I thought I had only one syntax post left before diving into posts about attempting to implement the language. But starting on a post about method slots and operators, I decided that there was something else i needed to cover in more detail first: The illustrious JSON object.
I've alluded to JSON objects more than a couple of times in previous posts, generally as an argument for lambda calls. Since everything in Promise is a class, JSON objects are bit of an anomaly. Simply, they are the serialization format of Promise, i.e. any object can be reduced to a JSON graph. As such it exists outside the normal class regime. It is also closer to BSON, as it will retain type information unless serialized to text, and can be serialized on the wire either as JSON or BSON. So really it looks like javascript object notation (JSON) but it's really Promise object notation.
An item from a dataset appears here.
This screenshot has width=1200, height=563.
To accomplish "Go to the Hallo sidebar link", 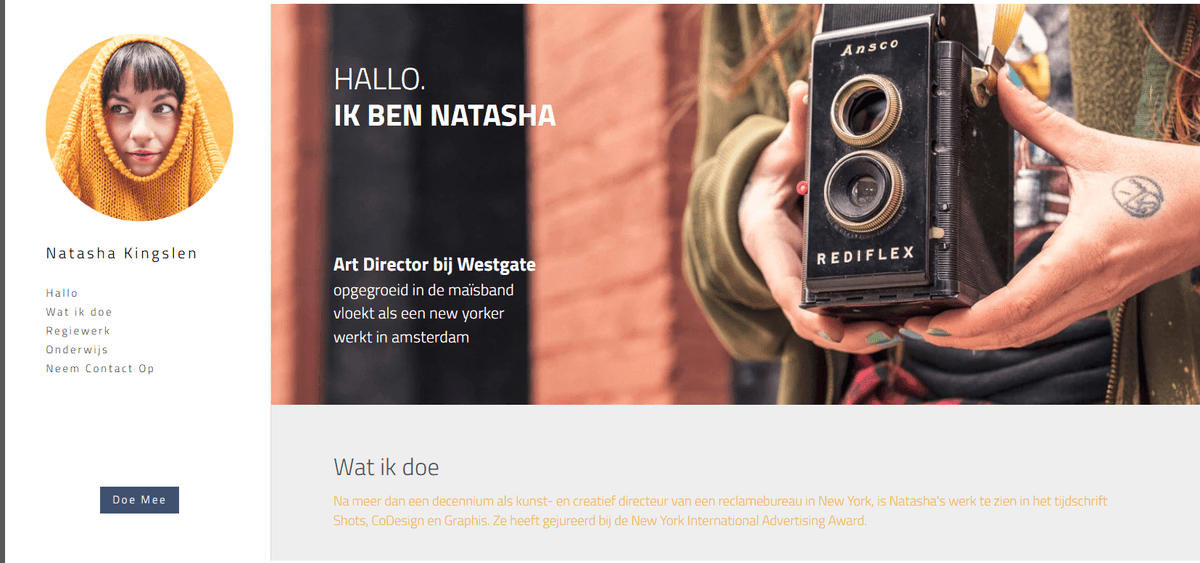I will point(62,293).
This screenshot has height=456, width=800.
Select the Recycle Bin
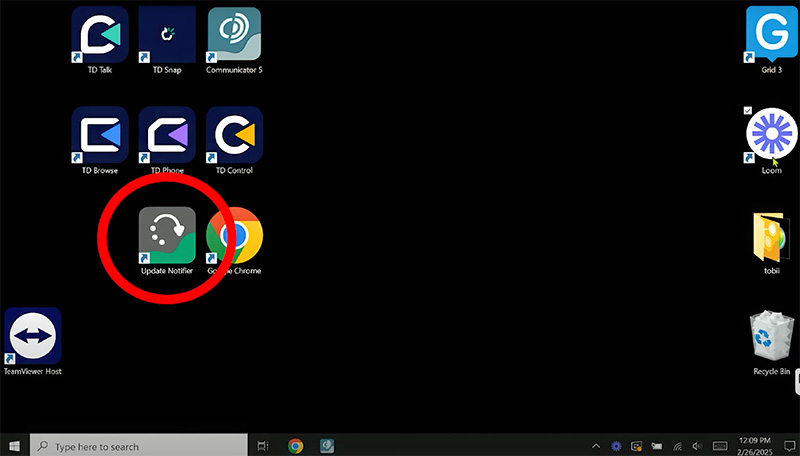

For simplicity, i'm going to keep calling it JSON tho.
Creating a JSON object is the same as in javascript:
var a = {};
var b = [];
var c = { foo: ["bar","baz"] };
var d = { song: Song{name: "ShopVac"} };
The notation accepts hash and array initializers and their nesting, as well as object instances as values. Fields are always strings.
The last example shows that you can put Promise objects into a JSON graph, and the object initializer itself takes another JSON object. I explained in "Promise: IoC Type/Class mapping" that passing a JSON object to the Type allows the mapped class constructor to intercept it, but in the default case, it's simply a mapping of fields:
class Song {
_name;
Artist _artist;
Artist:(){ _artist; }
...
}
class Artist {
_name;
...
}
var song = Song{ name: "The Future Soon", artist: { name: "Johnathan Coulton" } };
// get the Artist object
var artist = song.Artist;
//serialize the object graph back to JSON
print song.Serialize();
// => { name: "The Future Soon", artist: { name: "Johnathan Coulton" } };
Lacking any intercepts and maps, the initializer will assign the value name to _name, and when it maps artist to _artist, the typed nature of _artist invokes its initializer with the JSON object from the artist field. Once .Serialize() is called, the graph is reduced to the most basic types possible, i.e. the Artist object is serialized as well. Since the serialization format is meant for passing DTOs, not Types, the type information (beyond fundamental types like String, Num, etc.) is lost at this stage. Circular references in the graph would be dropped–any object already encountered in serialization causes the field to be omitted. It is omitted rather than set to nil so that its use as an initializer does not set the slot to nil, but allows the default initializer to execute.
Above I mentioned that JSON field values are typed and showed the variable d set to have an object as the value of field song. This setting does not cause Song to be serialized. When assigning values into a JSON object, they retain their type until they are used as arguments for something that requires serialization or are manually serialized.
var d = { song: Song{name: "ShopVac"} };
// this works, since song is a Song object
d.song.Play();
var e = d.Serialize(); // { song: { name: "ShopVac" } }
// this will throw an exception
e.song.Play();
// this clones e
var f = e.Serialize();
Serialization can be called as many times as you want and acts as a clone operation for graphs lacking anything further to serialize. The clone is a lazy operation, making it very cheap. Basically a pointer to the original json is returned and it is only fully cloned if either the original or the clone are modified. This means, the penalty for calling .Serialize() on a fully serialized object is minimal and is an ideal way to propagate data that is considered immutable.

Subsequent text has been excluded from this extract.